Exercise — Word for word, repeat the lines of the records from the one containing "Cosas para hacer en Northridge (57, 2070)" through the last line, both included.

Source records —
= = =

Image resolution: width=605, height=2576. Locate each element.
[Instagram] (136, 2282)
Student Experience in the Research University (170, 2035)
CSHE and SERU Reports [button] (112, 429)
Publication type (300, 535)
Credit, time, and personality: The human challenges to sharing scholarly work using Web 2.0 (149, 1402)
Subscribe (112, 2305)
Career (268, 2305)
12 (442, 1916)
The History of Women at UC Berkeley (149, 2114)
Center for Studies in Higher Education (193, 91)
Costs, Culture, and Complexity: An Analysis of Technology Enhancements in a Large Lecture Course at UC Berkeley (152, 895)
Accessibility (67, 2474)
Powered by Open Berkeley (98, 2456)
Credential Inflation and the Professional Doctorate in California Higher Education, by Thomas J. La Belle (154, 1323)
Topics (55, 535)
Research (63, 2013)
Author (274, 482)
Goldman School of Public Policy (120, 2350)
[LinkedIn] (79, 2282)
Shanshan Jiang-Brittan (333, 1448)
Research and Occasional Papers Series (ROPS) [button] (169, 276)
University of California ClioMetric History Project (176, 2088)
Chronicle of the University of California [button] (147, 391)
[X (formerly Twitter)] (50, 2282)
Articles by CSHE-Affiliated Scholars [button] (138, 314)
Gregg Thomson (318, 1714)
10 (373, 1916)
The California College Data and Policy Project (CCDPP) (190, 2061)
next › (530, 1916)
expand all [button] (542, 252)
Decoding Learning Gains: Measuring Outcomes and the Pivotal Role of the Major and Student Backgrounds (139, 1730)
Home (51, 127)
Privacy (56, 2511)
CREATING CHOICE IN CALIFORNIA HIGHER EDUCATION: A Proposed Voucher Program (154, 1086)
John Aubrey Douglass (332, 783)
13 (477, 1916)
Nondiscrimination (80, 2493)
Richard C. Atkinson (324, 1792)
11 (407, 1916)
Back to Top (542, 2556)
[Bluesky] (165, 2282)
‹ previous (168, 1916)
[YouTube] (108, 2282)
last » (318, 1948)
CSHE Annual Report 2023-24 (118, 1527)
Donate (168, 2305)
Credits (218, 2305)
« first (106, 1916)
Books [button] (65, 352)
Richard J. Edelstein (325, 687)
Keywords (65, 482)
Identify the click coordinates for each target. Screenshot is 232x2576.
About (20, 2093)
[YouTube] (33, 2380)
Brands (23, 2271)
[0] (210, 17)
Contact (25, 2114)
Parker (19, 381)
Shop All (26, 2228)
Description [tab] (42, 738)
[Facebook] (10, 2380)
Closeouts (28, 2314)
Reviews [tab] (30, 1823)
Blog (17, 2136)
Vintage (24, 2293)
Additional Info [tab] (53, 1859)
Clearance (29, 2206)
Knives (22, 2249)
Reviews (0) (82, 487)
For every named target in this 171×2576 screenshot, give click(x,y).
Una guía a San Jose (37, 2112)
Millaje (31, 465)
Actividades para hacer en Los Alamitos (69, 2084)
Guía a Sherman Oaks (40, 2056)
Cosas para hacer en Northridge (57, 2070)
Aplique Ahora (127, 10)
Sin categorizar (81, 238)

= = =

Task answer —
Cosas para hacer en Northridge (57, 2070)
Aplique Ahora (127, 10)
Sin categorizar (81, 238)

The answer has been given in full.